[Material shown]
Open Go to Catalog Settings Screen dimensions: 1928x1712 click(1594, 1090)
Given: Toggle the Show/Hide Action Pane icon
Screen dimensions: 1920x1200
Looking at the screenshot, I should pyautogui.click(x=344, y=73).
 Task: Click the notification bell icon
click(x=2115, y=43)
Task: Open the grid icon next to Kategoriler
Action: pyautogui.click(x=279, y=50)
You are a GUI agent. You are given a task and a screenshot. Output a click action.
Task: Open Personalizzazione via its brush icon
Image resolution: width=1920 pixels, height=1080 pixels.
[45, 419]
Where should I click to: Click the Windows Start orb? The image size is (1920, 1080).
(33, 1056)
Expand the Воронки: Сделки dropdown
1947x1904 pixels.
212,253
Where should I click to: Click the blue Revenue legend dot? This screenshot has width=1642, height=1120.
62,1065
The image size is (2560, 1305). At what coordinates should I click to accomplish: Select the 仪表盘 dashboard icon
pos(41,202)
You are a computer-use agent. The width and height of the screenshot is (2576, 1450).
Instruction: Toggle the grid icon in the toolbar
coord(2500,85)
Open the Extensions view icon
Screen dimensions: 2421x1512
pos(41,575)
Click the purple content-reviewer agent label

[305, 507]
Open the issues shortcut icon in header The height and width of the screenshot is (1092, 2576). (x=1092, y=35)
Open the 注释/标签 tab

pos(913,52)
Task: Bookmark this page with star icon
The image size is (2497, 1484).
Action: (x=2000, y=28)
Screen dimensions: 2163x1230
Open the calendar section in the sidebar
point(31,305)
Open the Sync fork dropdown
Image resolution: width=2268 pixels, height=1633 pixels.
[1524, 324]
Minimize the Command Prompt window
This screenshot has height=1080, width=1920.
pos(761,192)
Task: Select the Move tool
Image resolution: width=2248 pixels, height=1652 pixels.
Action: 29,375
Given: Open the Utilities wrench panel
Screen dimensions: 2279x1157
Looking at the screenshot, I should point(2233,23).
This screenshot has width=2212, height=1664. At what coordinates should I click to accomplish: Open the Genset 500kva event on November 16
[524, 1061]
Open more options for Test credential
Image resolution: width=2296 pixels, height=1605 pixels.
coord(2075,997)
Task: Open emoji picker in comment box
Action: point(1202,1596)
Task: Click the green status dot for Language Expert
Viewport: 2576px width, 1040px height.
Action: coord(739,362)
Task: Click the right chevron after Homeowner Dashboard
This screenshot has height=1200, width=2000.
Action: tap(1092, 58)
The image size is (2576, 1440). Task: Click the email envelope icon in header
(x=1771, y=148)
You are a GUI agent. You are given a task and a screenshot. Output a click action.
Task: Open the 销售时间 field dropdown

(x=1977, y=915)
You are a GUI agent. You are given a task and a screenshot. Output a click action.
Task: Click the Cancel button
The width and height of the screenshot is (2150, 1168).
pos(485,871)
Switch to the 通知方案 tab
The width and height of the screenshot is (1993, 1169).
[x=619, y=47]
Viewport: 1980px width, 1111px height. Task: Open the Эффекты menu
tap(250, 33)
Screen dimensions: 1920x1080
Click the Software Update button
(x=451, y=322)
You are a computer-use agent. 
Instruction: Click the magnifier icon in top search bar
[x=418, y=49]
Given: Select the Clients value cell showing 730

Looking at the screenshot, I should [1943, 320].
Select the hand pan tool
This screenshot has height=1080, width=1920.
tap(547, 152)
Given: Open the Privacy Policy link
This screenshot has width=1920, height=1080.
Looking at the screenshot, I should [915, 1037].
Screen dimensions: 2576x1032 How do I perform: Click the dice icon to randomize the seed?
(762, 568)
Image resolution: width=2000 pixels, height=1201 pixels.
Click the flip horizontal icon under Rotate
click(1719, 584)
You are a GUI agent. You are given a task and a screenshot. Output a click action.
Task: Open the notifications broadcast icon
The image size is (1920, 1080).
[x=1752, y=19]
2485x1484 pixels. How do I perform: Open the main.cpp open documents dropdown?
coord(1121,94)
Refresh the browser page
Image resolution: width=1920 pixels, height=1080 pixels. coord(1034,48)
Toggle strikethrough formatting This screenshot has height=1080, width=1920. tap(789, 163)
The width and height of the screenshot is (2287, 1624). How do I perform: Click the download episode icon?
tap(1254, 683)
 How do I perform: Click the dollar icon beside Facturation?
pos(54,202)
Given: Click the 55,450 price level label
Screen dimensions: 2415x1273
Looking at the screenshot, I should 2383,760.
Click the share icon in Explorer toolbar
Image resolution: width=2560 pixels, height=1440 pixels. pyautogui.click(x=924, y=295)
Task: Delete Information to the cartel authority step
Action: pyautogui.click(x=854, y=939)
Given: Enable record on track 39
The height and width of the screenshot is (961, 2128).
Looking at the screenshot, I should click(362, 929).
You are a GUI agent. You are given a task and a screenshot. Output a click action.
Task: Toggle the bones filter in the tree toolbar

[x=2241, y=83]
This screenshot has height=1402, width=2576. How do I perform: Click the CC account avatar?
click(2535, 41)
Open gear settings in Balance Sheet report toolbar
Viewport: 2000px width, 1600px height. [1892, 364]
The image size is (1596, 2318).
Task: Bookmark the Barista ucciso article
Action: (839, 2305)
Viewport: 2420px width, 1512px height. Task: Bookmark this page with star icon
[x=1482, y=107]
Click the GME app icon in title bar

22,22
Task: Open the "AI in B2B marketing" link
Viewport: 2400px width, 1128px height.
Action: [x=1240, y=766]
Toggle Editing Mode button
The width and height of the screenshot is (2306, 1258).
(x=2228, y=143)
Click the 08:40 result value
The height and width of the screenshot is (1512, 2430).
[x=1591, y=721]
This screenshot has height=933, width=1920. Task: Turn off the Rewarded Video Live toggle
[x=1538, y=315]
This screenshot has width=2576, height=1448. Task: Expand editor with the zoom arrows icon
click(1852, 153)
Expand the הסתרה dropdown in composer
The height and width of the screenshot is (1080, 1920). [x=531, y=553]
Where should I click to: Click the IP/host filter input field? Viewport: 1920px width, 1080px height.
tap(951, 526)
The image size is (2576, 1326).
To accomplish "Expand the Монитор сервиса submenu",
[/Material shown]
What you have to do:
The response has to contain every record shown above, unaltered and complete.

Response area:
Open Go to Catalog Settings Screen dimensions: 1928x1712 click(1594, 1090)
Given: Toggle the Show/Hide Action Pane icon
Screen dimensions: 1920x1200
Looking at the screenshot, I should pyautogui.click(x=344, y=73).
 Task: Click the notification bell icon
click(x=2115, y=43)
Task: Open the grid icon next to Kategoriler
Action: pyautogui.click(x=279, y=50)
You are a GUI agent. You are given a task and a screenshot. Output a click action.
Task: Open Personalizzazione via its brush icon
Image resolution: width=1920 pixels, height=1080 pixels.
[45, 419]
Where should I click to: Click the Windows Start orb? The image size is (1920, 1080).
(33, 1056)
Expand the Воронки: Сделки dropdown
1947x1904 pixels.
212,253
Where should I click to: Click the blue Revenue legend dot? This screenshot has width=1642, height=1120.
62,1065
The image size is (2560, 1305). At what coordinates should I click to accomplish: Select the 仪表盘 dashboard icon
pos(41,202)
You are a computer-use agent. The width and height of the screenshot is (2576, 1450).
Instruction: Toggle the grid icon in the toolbar
coord(2500,85)
Open the Extensions view icon
Screen dimensions: 2421x1512
pos(41,575)
Click the purple content-reviewer agent label

[305, 507]
Open the issues shortcut icon in header The height and width of the screenshot is (1092, 2576). (x=1092, y=35)
Open the 注释/标签 tab

pos(913,52)
Task: Bookmark this page with star icon
The image size is (2497, 1484).
Action: (x=2000, y=28)
Screen dimensions: 2163x1230
Open the calendar section in the sidebar
point(31,305)
Open the Sync fork dropdown
Image resolution: width=2268 pixels, height=1633 pixels.
[1524, 324]
Minimize the Command Prompt window
This screenshot has height=1080, width=1920.
pos(761,192)
Task: Select the Move tool
Image resolution: width=2248 pixels, height=1652 pixels.
Action: 29,375
Given: Open the Utilities wrench panel
Screen dimensions: 2279x1157
Looking at the screenshot, I should point(2233,23).
This screenshot has width=2212, height=1664. At what coordinates should I click to accomplish: Open the Genset 500kva event on November 16
[524, 1061]
Open more options for Test credential
Image resolution: width=2296 pixels, height=1605 pixels.
coord(2075,997)
Task: Open emoji picker in comment box
Action: point(1202,1596)
Task: Click the green status dot for Language Expert
Viewport: 2576px width, 1040px height.
Action: coord(739,362)
Task: Click the right chevron after Homeowner Dashboard
This screenshot has height=1200, width=2000.
Action: tap(1092, 58)
The image size is (2576, 1440). Task: Click the email envelope icon in header
(x=1771, y=148)
You are a GUI agent. You are given a task and a screenshot. Output a click action.
Task: Open the 销售时间 field dropdown

(x=1977, y=915)
You are a GUI agent. You are given a task and a screenshot. Output a click action.
Task: Click the Cancel button
The width and height of the screenshot is (2150, 1168).
pos(485,871)
Switch to the 通知方案 tab
The width and height of the screenshot is (1993, 1169).
[x=619, y=47]
Viewport: 1980px width, 1111px height. Task: Open the Эффекты menu
tap(250, 33)
Screen dimensions: 1920x1080
Click the Software Update button
(x=451, y=322)
You are a computer-use agent. 
Instruction: Click the magnifier icon in top search bar
[x=418, y=49]
Given: Select the Clients value cell showing 730

Looking at the screenshot, I should [1943, 320].
Select the hand pan tool
This screenshot has height=1080, width=1920.
tap(547, 152)
Given: Open the Privacy Policy link
This screenshot has width=1920, height=1080.
Looking at the screenshot, I should [915, 1037].
Screen dimensions: 2576x1032 How do I perform: Click the dice icon to randomize the seed?
(762, 568)
Image resolution: width=2000 pixels, height=1201 pixels.
Click the flip horizontal icon under Rotate
click(1719, 584)
You are a GUI agent. You are given a task and a screenshot. Output a click action.
Task: Open the notifications broadcast icon
The image size is (1920, 1080).
[x=1752, y=19]
2485x1484 pixels. How do I perform: Open the main.cpp open documents dropdown?
coord(1121,94)
Refresh the browser page
Image resolution: width=1920 pixels, height=1080 pixels. coord(1034,48)
Toggle strikethrough formatting This screenshot has height=1080, width=1920. tap(789, 163)
The width and height of the screenshot is (2287, 1624). How do I perform: Click the download episode icon?
tap(1254, 683)
 How do I perform: Click the dollar icon beside Facturation?
pos(54,202)
Given: Click the 55,450 price level label
Screen dimensions: 2415x1273
Looking at the screenshot, I should 2383,760.
Click the share icon in Explorer toolbar
Image resolution: width=2560 pixels, height=1440 pixels. pyautogui.click(x=924, y=295)
Task: Delete Information to the cartel authority step
Action: pyautogui.click(x=854, y=939)
Given: Enable record on track 39
The height and width of the screenshot is (961, 2128).
Looking at the screenshot, I should click(362, 929).
You are a GUI agent. You are given a task and a screenshot. Output a click action.
Task: Toggle the bones filter in the tree toolbar

[x=2241, y=83]
This screenshot has height=1402, width=2576. How do I perform: Click the CC account avatar?
click(2535, 41)
Open gear settings in Balance Sheet report toolbar
Viewport: 2000px width, 1600px height. [1892, 364]
The image size is (1596, 2318).
Task: Bookmark the Barista ucciso article
Action: (839, 2305)
Viewport: 2420px width, 1512px height. Task: Bookmark this page with star icon
[x=1482, y=107]
Click the GME app icon in title bar

22,22
Task: Open the "AI in B2B marketing" link
Viewport: 2400px width, 1128px height.
Action: [x=1240, y=766]
Toggle Editing Mode button
The width and height of the screenshot is (2306, 1258).
(x=2228, y=143)
Click the 08:40 result value
The height and width of the screenshot is (1512, 2430).
[x=1591, y=721]
This screenshot has height=933, width=1920. Task: Turn off the Rewarded Video Live toggle
[x=1538, y=315]
This screenshot has width=2576, height=1448. Task: Expand editor with the zoom arrows icon
click(1852, 153)
Expand the הסתרה dropdown in composer
The height and width of the screenshot is (1080, 1920). [x=531, y=553]
Where should I click to: Click the IP/host filter input field? Viewport: 1920px width, 1080px height.
tap(951, 526)
The image size is (2576, 1326).
To accomplish "Expand the Монитор сервиса submenu",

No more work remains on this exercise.